**EXCERPT**
--- START ---
England are top of their Euro 2024 group but have been far from convincing with the ball in their opening two games. So, what could change for their final group-stage match?

England’s players have publicly insisted there is no need to panic.

The woeful attacking display against Denmark might have been way off what these players are capable of producing but – they will argue – England got a draw, are still unbeaten, and are top of the Group C after two matches. One winnable game against Slovenia now remains for England to seal their progress through to the round of 16 as group winners. It could be much worse.

But it is also true that at no point during England’s first two games did they look like a team that knows how to play together, or one that will go as far as many predicted they would before the tournament started (pointing no fingers at the Opta supercomputer). At the time of writing, only eliminated Scotland (0.95 xG) have produced a lower expected goals total at Euro 2024 than England (1.39).

The cold, hard truth is that Gareth Southgate is still, despite having 14 games to experiment between the 2022 World Cup and the start of Euro 2024, well, experimenting with his lineup.
--- END ---
**DESCRIPTION OF THE TASK**
Continue the article on England's Euro 2024 group stage, picking up after its final sentence.

**DATA ROWS**
--- START ---
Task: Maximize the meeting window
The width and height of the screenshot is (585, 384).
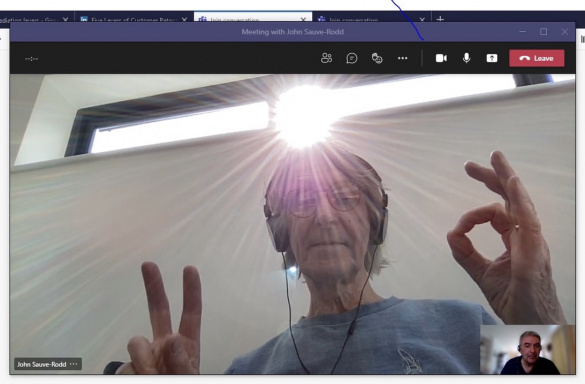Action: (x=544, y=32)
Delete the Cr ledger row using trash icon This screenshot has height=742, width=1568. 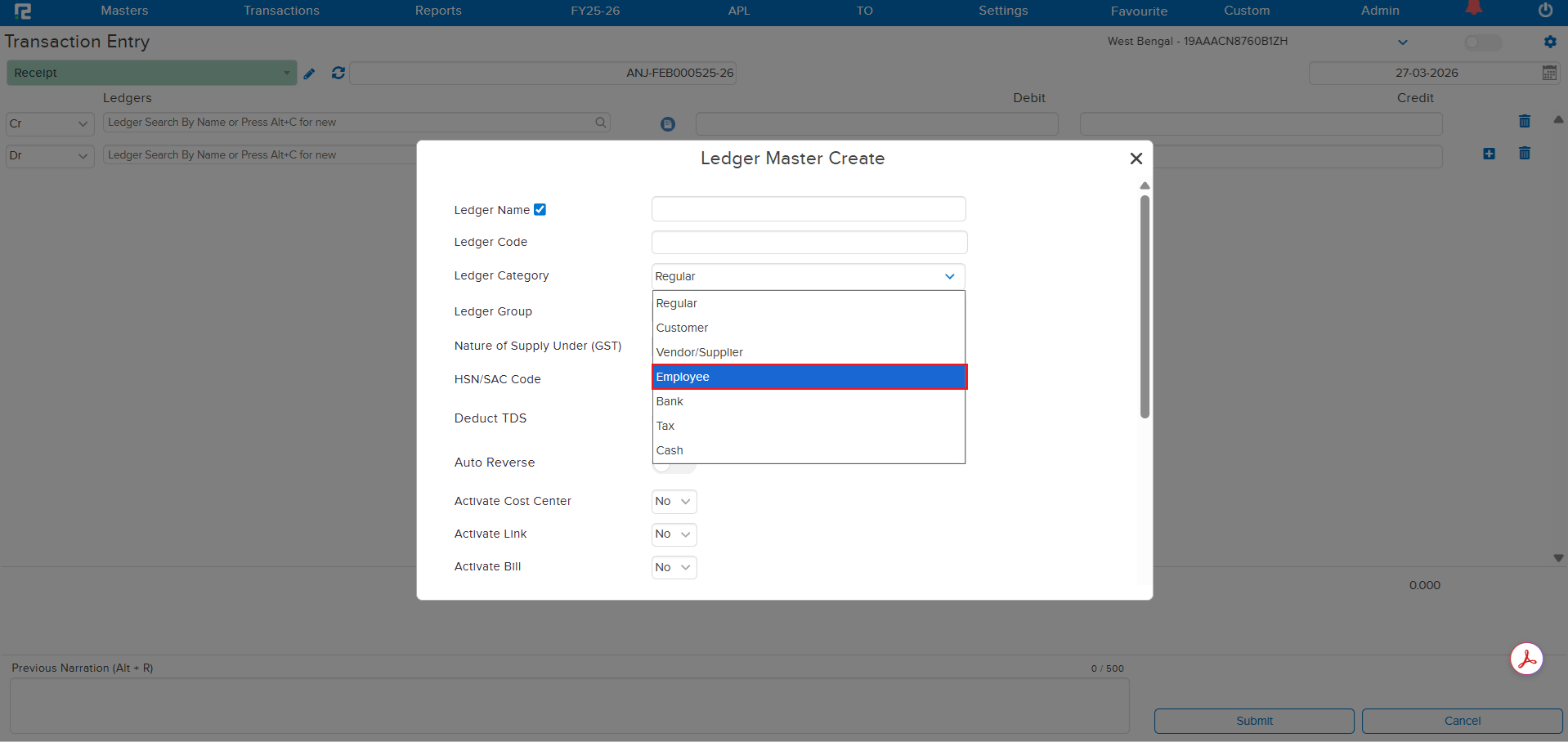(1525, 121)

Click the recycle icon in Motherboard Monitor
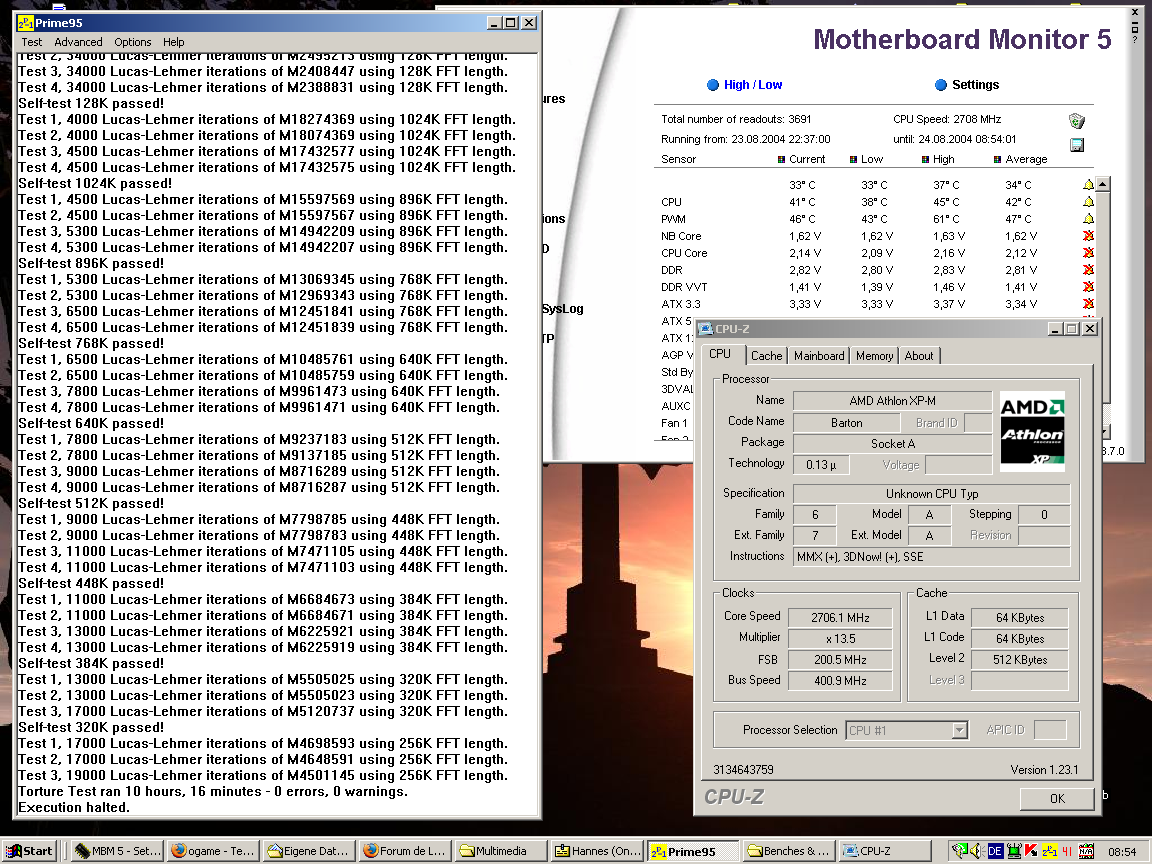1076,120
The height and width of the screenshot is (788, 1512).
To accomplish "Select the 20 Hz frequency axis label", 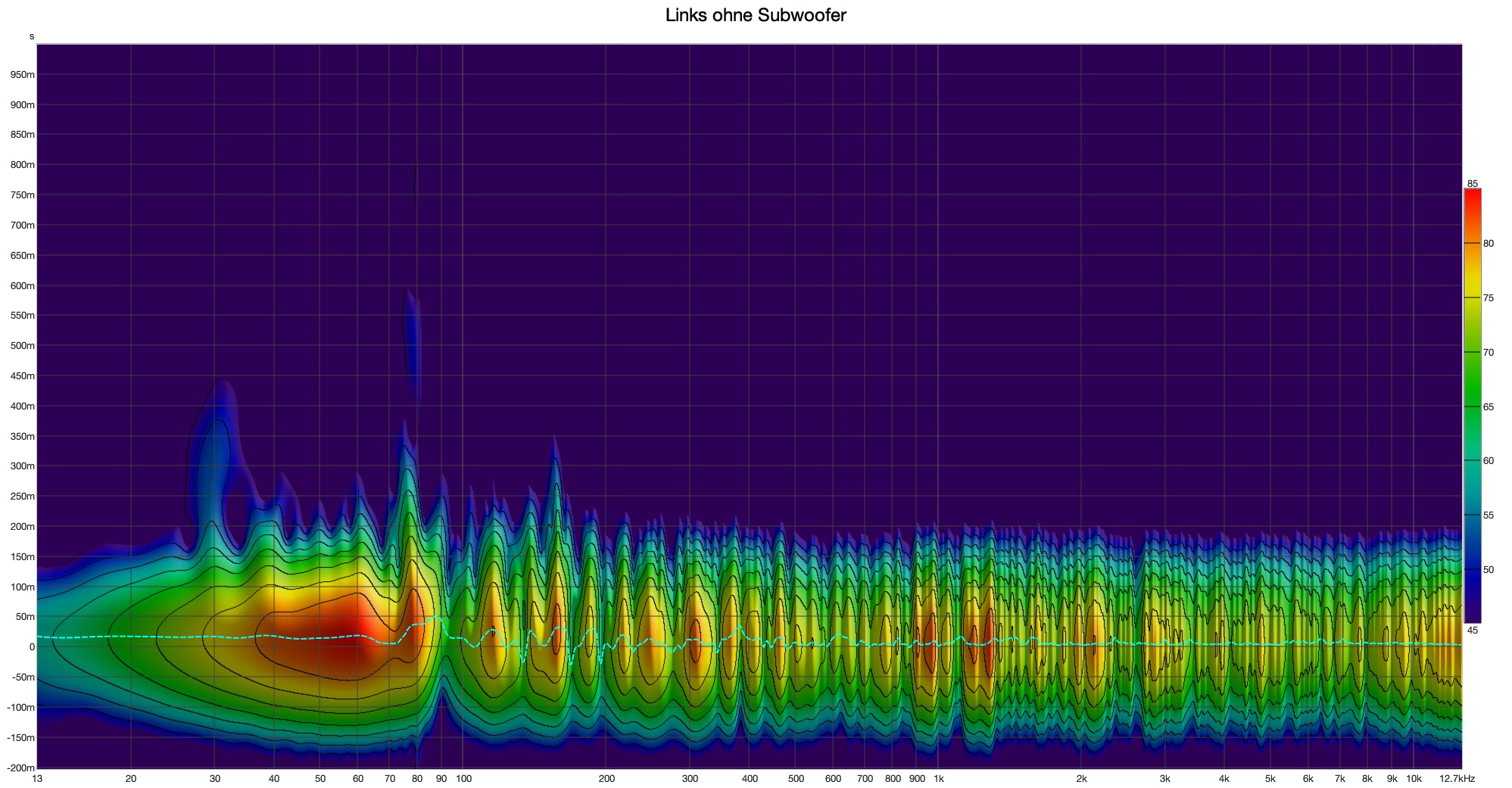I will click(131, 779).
--- END ---
**EXERCISE ANSWER**
And after two below-par performances at this summer’s tournament, the assumption is that he will tinker with his team for Tuesday’s Slovenia match as he tries to find a more coherent attacking solution.

Reports on Monday suggested Conor Gallagher will replace Trent Alexander-Arnold in midfield, while Luke Shaw was recently confirmed as out by Southgate, but what else could he change? Here are five options to fix England’s underperforming attack.

A More Natural Option on the Left

England’s left side has been a major problem. Playing a right-footed right-back at left-back in Kieran Trippier was always going to limit how the ball would progress down that flank, but also selecting Phil Foden on the left side of midfield when he doesn’t want to stay wide and has also quite clearly been instructed not to, has meant England have carried next to no attacking threat on that side. Against Denmark, England had 44.4% of their attacking touches down their right, compared to just 23.2% on the left.

england attacking touches vs Denmark

So, the simplest and most obvious option is to put a player who is used to playing on the left… erm… on the left.

Given Southgate chose to leave Jack Grealish and Marcus Rashford at home, the only natural left-sided attacker he has in his squad is Anthony Gordon. There have been plenty of calls for the Newcastle winger to be given a chance, but with just three caps to his name and given the curious decision from Southgate to introduce Eberechi Eze there against Denmark instead, throwing Gordon in would represent a big risk.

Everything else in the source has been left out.